No. of Recommendations: 5
When, in our 200 year history, was criminal immunity required for the President to make the correct choice for the country?
Channeling the what I think the SCOTUS will say....always?
For example, in 1952 Harry S. Truman made the decision to nationalize the country's steel mills - basically just seized them from their private owners. This was in order to ensure that steel worker strikes wouldn't jeopardize the Korean War effort. Ultimately, Truman's actions were ruled unconstitutional by the SCOTUS.
The President's civil immunity clearly protects Truman from the rather well-supported claims that he damaged their businesses by unlawfully trying to seize the steel mills. But should he face criminal charges for conspiracy to commit theft? He certainly meets all the elements of that crime, at least under Florida law as it's written today - "a person commits theft if he or she knowingly obtains or uses, or endeavors to obtain or to use, the property of another with intent to, either temporarily or permanently: (a) deprive the other person of a right to the property or a benefit from the property." Could Truman be charged for that crime?
Or perhaps a more recent example - President Obama asserted executive privilege to prevent the disclosure of various government records to Congressional Republicans during the "Fast and the Furious" investigation. That assertion of executive privilege was later overturned by a federal judge, who ruled that Obama had an obligation to provide Congress the documents. Doesn't take much of a stretch to argue that President Obama was engaged in a conspiracy to obstruct a federal proceeding by wrongfully withholding those documents - for the purpose of improving his personal political power to boot.
We've never needed to invoke immunity in contexts like that before, because no one would ever imagine prosecuting a President in those contexts. But if Truman or Obama (or any other President) had actually faced the risk of being hauled off into criminal court for making those kinds of decisions? Maybe they're a lot more tentative in fulfilling their office.
President's haven't needed immunity for the last 200 years in a legalistic framework, because they've enjoyed de facto immunity due to prosecutorial tradition. No prosecutor would ever have thought to bring charges against a President for things that are so obviously within the scope of their official duties.

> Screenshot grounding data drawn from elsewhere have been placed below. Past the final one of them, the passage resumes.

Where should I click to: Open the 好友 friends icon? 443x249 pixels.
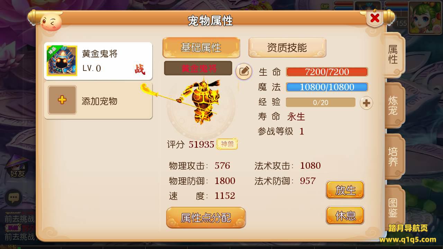coord(17,167)
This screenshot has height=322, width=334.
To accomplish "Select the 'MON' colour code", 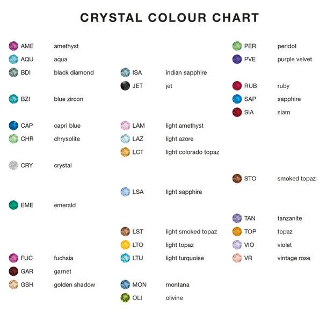I will pos(139,284).
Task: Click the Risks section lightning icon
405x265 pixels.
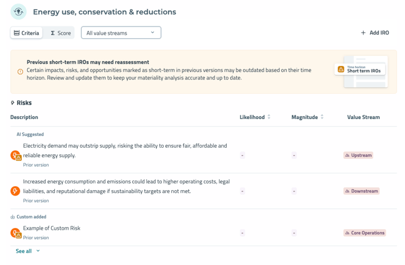Action: coord(12,103)
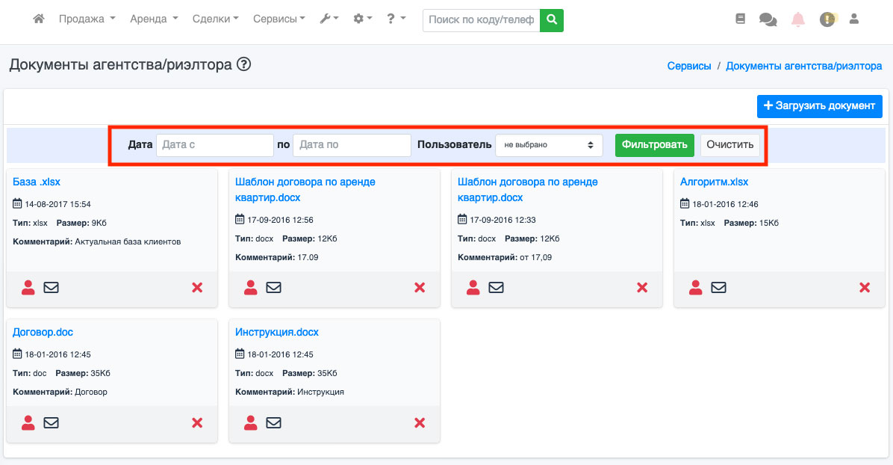Click the green search magnifier button
Image resolution: width=893 pixels, height=465 pixels.
tap(552, 20)
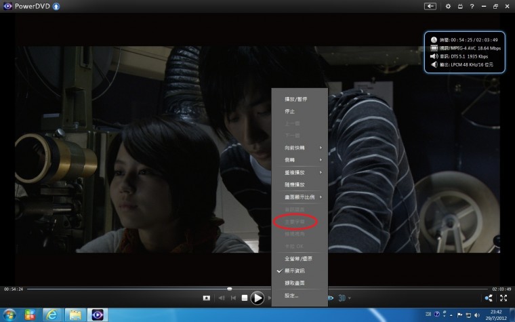Expand the 向前快轉 submenu
515x322 pixels.
299,148
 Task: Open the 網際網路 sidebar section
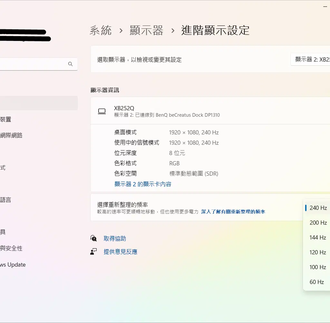[x=11, y=135]

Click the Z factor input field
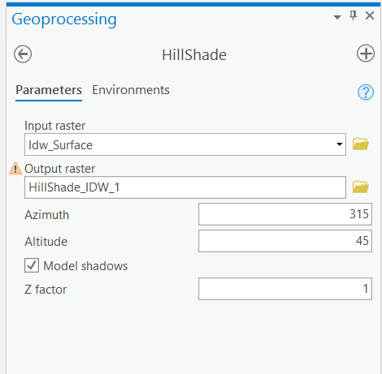[285, 289]
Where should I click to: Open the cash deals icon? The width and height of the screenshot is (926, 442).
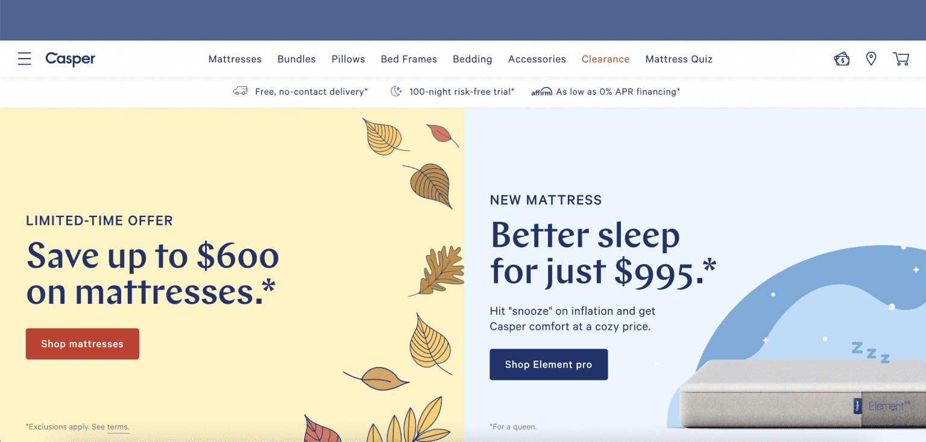coord(842,58)
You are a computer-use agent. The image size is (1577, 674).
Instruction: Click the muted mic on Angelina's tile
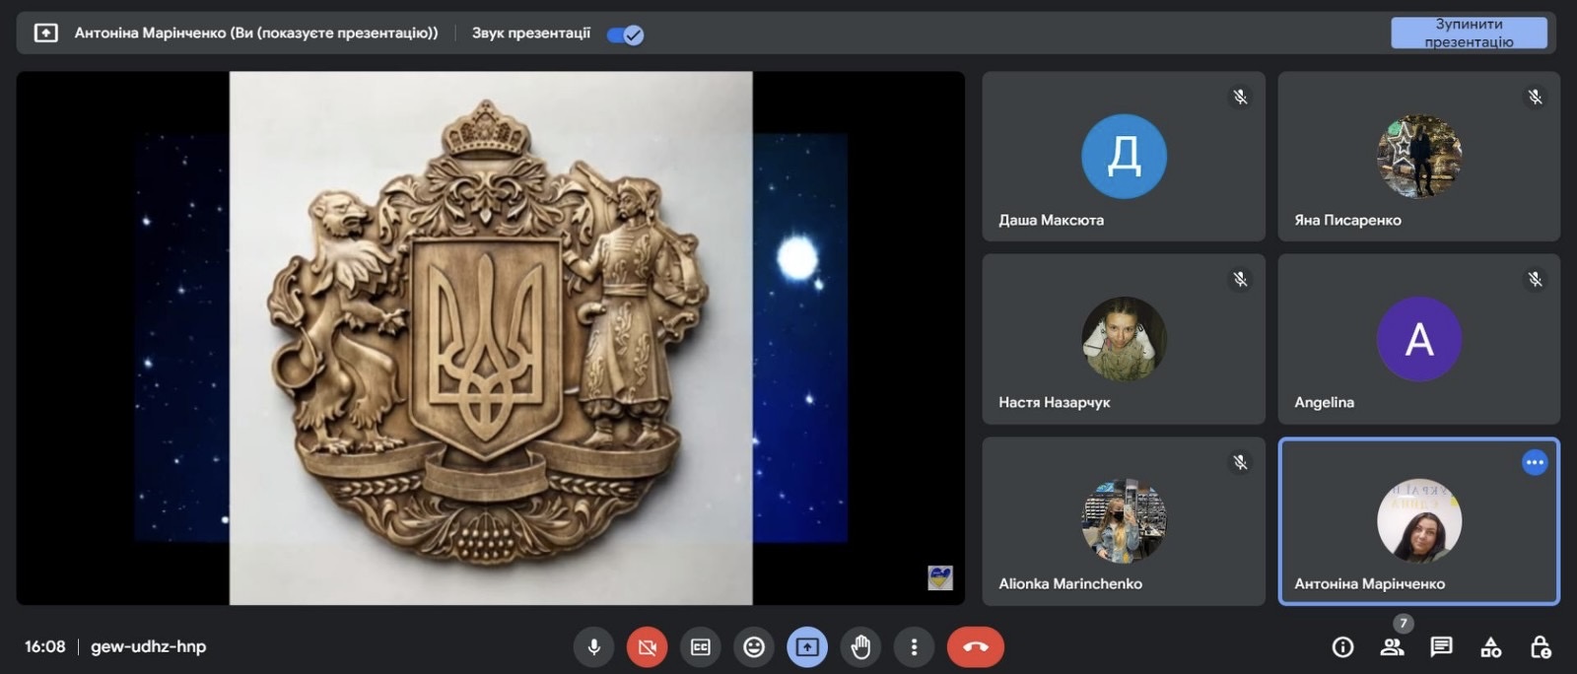tap(1535, 280)
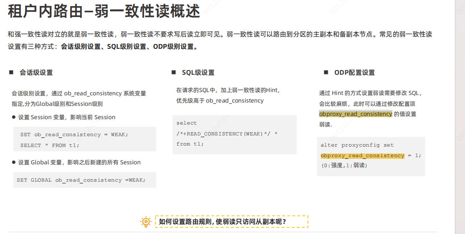This screenshot has height=234, width=465.
Task: Click the bold text 会话级别设置、SQL级别设置、ODP级别设置
Action: tap(129, 47)
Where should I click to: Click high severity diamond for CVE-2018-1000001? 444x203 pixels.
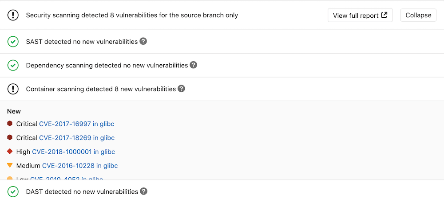click(10, 151)
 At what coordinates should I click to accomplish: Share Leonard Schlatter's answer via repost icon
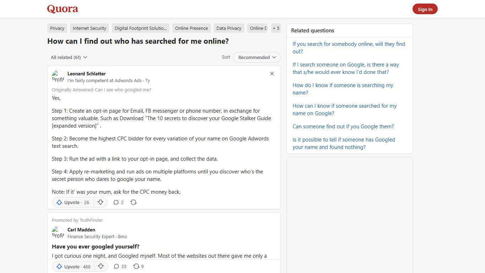click(x=133, y=202)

But if any ever had, you can bet the courts would have dismissed those charges under at least a finding of qualified immunity, and probably would find absolute immunity for those things too.
No. of Recommendations: 8
I think these are an accurate formulation of the arguments that can and will be made by those seeking to codify an expansion to some degree of this de facto immunity. I'm not sure if it will be successful in widening such immunity though I'm absolutely sure there are four votes on the court to do so, Roberts being the swing vote and I'm pretty sure he will lean towards an expansion as well.
But while these may be valid arguments, are they valid and comparable to the facts in the present? Absolutely not.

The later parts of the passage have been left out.